## DOCUMENT SECTION
***

US: New synthetic opioid complicates public health response to overdoses

A synthetic opioid up to 40 times more powerful than fentanyl is scrambling the public health response to the addiction crisis in a growing number of U.S. cities.

The big picture: Nitazine comes in powder, pill and liquid form and requires time-consuming lab work to trace. Often laced into substances that users think is fentanyl or heroin, it’s potentially lethal or can cause a more severe onset of withdrawal symptoms.

  • Its arrival comes as law enforcement and public health authorities are grappling with the increased use of “tranq dope” — a mix of animal sedative and fentanyl that’s drawn the White House’s attention and been found in at least 36 states plus Washington, D.C.
  • But most hospitals and medical examiners do not regularly test for either substance, and hospital data doesn’t distinguish nitazene from cases of fentanyl poisoning.
  • A Centers for Disease Control review of overdose deaths in Tennessee concluded nitazene-related overdoses could require up to four doses of naloxone, the opioid reversal drug that usually comes two to a pack.

State of play: Philadelphia health officials in December issued a public alert after detecting the opioid in four samples of street drugs. Nitazene has also been found in fake oxycodone tablets in Australia and Scotland in the past month.

By the numbers: Tennessee saw its nitazene-related overdoses go from 10 to 42 between 2020 and 2021, per the CDC report, which noted the figures are likely an undercount.

  • A warning from Ohio’s attorney general last April called nitazenes “Frankenstein opioids” and reported a nearly seven-fold increase of nitazene cases — 27 to 143 — between the first quarter of 2021 and 2022.

Yes, but: The data available suggests that this class of chemicals “remains very uncommon,” said Eric Dawson, the vice president of clinical affairs at Millennium Health, a testing laboratory monitoring prescription and illicit drug use.

***

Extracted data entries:
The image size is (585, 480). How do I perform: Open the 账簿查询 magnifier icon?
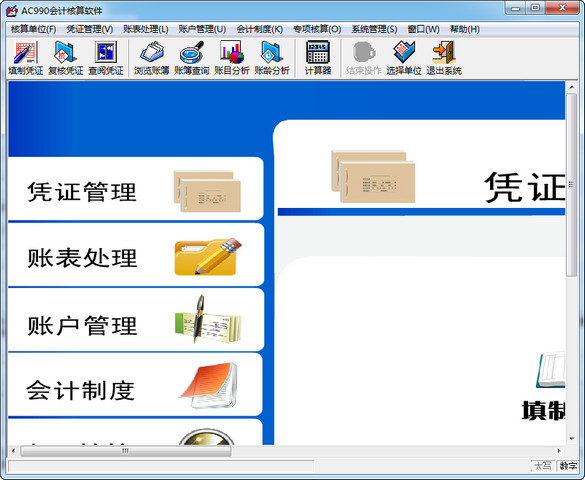pos(191,58)
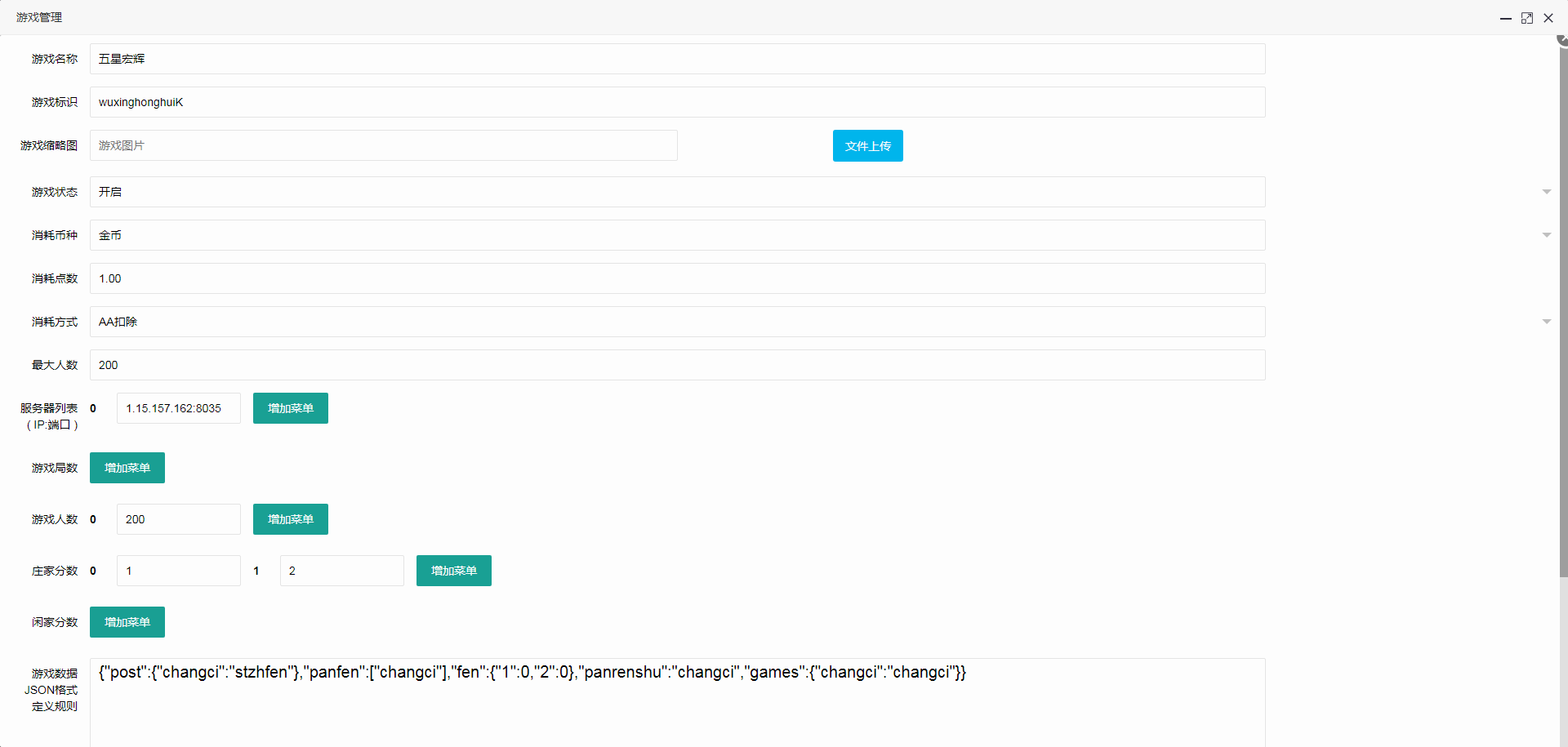Screen dimensions: 1568x747
Task: Maximize the 游戏管理 dialog window
Action: click(x=1526, y=18)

***

## EXERCISE TASKS
a – According to the nitazene article, how many doses of naloxone could a nitazene-related overdose require, per the CDC review of deaths in Tennessee?
b – Rewrite everything in the nitazene article from "By the numbers: Tennessee" down to "2021 and 2022.", using "underestimate" instead of "undercount".

## TASK ANSWERS
a – Up to four doses.

b –
By the numbers: Tennessee saw its nitazene-related overdoses go from 10 to 42 between 2020 and 2021, per the CDC report, which noted the figures are likely an underestimate.

  • A warning from Ohio’s attorney general last April called nitazenes “Frankenstein opioids” and reported a nearly seven-fold increase of nitazene cases — 27 to 143 — between the first quarter of 2021 and 2022.